══ Data supplied
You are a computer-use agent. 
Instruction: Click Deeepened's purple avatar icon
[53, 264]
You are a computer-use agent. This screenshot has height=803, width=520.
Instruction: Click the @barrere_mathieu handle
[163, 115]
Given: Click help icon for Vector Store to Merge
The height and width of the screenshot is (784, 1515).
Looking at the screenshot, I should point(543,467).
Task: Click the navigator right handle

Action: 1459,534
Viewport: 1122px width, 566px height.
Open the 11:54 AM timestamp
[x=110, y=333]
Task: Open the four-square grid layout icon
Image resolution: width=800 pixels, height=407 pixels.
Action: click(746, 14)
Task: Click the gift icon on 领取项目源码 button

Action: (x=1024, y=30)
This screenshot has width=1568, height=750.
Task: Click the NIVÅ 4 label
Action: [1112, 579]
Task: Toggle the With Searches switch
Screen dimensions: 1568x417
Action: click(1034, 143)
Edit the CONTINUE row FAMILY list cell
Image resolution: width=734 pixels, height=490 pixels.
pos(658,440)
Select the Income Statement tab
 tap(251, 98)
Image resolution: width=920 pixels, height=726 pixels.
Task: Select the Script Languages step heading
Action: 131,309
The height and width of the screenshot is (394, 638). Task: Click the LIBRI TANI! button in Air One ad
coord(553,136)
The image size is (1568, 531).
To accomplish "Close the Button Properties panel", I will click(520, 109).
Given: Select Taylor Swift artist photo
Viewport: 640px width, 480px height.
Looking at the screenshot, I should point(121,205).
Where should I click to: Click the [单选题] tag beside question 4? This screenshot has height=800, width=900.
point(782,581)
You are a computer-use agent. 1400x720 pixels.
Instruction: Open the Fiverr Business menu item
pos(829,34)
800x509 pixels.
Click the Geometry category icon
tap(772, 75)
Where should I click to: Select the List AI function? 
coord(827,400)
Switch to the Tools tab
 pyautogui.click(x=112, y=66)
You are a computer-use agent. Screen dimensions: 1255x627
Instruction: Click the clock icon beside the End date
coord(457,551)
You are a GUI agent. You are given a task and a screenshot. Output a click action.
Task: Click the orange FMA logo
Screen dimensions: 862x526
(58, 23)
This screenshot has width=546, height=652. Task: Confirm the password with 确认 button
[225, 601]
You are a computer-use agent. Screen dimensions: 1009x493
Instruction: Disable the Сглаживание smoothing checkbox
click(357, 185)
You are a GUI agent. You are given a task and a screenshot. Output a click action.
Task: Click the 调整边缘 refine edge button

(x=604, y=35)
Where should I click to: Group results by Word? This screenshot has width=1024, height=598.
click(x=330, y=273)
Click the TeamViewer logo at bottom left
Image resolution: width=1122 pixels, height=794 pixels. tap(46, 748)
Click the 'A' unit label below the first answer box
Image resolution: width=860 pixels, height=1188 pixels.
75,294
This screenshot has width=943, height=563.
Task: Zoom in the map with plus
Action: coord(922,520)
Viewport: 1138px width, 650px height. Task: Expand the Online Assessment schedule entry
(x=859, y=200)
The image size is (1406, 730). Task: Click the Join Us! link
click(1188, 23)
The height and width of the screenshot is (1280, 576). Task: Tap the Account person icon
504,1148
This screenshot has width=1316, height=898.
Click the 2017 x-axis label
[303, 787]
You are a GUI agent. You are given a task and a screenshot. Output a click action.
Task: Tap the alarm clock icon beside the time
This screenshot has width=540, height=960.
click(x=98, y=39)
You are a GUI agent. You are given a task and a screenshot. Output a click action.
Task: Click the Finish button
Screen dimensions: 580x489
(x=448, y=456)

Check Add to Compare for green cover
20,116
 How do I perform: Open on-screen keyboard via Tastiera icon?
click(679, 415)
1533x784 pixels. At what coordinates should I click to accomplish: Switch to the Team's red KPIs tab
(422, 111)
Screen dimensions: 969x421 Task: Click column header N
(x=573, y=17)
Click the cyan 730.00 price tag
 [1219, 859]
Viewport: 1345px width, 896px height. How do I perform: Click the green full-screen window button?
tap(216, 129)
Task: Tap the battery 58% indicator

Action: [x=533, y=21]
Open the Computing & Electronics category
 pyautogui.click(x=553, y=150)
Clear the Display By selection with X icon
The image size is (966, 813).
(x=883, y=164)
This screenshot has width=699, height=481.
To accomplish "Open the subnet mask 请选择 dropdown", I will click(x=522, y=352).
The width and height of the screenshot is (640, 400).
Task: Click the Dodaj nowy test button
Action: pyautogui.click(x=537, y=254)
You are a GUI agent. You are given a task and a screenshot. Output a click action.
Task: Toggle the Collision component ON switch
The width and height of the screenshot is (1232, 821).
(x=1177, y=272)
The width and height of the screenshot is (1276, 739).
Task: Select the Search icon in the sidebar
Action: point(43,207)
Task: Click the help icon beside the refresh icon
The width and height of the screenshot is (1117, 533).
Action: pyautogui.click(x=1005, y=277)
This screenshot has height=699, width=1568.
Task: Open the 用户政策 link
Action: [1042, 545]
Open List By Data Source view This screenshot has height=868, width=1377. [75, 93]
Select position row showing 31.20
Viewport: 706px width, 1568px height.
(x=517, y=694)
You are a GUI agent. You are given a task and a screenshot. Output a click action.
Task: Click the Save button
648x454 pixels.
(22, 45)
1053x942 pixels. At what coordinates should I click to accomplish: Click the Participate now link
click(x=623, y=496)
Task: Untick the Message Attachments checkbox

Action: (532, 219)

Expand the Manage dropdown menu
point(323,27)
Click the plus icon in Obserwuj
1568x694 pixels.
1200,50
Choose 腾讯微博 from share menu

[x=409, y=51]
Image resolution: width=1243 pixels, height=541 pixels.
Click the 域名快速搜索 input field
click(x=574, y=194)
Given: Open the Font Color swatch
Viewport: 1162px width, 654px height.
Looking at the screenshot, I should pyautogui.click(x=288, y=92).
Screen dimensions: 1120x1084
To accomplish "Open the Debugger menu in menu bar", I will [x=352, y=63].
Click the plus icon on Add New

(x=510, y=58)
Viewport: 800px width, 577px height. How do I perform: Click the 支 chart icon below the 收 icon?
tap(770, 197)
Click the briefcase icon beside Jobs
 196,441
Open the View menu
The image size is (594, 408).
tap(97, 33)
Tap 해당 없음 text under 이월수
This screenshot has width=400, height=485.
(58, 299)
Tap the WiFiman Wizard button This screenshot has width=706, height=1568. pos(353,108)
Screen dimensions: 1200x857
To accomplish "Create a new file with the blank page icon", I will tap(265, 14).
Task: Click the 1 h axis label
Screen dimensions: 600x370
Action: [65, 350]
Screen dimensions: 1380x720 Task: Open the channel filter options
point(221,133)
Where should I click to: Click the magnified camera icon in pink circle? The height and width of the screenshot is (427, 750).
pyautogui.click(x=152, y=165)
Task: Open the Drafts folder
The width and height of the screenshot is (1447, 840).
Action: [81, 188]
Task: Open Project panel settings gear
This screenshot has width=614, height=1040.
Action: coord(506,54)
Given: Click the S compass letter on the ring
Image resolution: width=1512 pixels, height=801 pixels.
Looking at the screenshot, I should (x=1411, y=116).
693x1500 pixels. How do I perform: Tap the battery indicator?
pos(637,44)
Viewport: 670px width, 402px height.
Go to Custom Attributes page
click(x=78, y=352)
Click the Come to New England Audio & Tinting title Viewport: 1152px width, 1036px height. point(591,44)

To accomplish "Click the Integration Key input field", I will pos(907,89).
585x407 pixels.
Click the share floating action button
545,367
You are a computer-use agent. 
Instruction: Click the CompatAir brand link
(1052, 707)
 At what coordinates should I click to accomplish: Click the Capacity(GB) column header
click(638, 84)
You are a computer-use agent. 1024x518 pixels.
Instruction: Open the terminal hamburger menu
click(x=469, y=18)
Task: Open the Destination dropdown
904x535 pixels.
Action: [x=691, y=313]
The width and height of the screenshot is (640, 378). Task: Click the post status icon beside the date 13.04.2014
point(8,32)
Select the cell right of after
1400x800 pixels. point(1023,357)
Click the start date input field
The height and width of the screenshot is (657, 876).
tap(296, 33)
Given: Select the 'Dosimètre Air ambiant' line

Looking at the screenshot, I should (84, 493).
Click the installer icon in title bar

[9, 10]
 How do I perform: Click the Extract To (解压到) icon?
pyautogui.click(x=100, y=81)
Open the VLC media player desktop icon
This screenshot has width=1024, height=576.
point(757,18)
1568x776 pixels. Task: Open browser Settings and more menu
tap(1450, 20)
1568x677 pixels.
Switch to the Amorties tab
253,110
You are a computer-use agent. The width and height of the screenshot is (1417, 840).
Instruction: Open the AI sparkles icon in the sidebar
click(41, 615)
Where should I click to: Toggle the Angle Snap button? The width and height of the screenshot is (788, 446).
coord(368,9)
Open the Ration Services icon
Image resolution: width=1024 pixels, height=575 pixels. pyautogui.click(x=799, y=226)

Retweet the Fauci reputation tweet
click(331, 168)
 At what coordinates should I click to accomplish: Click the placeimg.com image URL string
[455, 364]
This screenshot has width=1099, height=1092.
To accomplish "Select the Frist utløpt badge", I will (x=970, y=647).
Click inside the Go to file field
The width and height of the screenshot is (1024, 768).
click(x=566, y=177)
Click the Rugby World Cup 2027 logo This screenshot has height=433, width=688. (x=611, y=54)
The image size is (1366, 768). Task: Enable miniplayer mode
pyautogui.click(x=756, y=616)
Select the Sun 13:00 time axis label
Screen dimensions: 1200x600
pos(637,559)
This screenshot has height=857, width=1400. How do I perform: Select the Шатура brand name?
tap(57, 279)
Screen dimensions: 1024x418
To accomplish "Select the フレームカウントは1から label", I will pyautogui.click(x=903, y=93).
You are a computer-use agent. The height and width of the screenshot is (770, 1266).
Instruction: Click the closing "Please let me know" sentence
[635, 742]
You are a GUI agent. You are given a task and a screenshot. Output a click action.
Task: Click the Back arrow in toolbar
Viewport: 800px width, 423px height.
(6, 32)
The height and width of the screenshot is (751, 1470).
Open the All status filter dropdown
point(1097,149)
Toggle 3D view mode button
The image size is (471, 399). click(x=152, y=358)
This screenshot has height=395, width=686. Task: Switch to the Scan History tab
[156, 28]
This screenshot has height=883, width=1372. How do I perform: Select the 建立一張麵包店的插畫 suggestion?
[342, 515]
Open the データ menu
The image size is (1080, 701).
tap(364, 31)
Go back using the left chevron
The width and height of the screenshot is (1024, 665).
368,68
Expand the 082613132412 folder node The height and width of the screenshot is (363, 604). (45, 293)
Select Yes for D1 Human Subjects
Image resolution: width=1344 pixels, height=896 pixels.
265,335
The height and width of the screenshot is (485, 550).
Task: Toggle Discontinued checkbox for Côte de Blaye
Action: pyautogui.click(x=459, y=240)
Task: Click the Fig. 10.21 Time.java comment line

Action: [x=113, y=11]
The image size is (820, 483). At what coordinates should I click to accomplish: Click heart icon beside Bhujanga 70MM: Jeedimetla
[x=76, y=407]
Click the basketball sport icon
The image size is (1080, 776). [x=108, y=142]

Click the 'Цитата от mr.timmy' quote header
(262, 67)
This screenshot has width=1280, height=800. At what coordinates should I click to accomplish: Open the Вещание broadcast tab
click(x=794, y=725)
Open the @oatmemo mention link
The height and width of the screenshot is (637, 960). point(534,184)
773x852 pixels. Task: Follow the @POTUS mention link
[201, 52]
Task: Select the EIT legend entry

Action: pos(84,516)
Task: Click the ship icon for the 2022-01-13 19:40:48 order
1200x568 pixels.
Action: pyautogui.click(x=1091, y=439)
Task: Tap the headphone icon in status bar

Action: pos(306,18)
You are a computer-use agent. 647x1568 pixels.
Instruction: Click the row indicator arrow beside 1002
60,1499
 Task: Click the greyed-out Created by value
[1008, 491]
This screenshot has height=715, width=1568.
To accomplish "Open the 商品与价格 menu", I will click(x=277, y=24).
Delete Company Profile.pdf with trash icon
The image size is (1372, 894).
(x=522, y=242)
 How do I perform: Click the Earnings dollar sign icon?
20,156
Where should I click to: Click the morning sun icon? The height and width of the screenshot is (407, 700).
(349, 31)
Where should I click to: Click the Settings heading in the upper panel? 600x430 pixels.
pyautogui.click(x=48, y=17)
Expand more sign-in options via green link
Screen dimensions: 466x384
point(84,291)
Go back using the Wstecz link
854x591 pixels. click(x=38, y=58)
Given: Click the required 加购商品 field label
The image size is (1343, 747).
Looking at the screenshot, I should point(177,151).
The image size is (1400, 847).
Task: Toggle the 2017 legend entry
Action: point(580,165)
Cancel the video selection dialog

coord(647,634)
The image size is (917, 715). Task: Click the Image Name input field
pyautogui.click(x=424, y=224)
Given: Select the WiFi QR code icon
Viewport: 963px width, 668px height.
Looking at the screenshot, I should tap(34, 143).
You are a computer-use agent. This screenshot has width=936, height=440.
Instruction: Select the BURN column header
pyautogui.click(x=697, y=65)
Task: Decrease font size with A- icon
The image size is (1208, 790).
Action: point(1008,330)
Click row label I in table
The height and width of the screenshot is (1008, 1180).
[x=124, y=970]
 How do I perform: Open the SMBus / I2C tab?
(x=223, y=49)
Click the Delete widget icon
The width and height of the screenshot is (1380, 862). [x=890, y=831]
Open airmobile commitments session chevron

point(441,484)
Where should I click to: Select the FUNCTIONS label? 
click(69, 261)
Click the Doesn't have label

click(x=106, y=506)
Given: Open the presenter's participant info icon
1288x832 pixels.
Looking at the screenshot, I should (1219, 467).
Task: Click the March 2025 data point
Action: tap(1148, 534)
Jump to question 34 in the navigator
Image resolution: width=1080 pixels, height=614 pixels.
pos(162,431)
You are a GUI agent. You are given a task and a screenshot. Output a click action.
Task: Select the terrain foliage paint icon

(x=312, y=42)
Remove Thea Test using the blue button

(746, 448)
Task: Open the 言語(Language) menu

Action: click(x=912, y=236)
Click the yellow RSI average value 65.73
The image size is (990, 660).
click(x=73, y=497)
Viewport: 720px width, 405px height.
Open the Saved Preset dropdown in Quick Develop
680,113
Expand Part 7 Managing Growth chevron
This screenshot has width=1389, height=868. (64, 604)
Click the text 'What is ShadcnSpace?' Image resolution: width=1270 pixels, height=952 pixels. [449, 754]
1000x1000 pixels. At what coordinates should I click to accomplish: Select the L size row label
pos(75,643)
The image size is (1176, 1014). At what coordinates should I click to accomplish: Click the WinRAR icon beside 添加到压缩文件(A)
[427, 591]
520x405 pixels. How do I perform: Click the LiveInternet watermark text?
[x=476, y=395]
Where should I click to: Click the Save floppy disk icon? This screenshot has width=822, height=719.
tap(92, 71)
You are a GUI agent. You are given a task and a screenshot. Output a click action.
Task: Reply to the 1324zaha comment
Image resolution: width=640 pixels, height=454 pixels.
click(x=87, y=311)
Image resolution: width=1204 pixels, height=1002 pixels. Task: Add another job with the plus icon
════
**Exercise objective:**
Only lines holding the word "folder" belong in the answer; copy all of them from the records.

**Your solution:**
Task: Open the Drafts folder
Expand the 082613132412 folder node The height and width of the screenshot is (363, 604). (45, 293)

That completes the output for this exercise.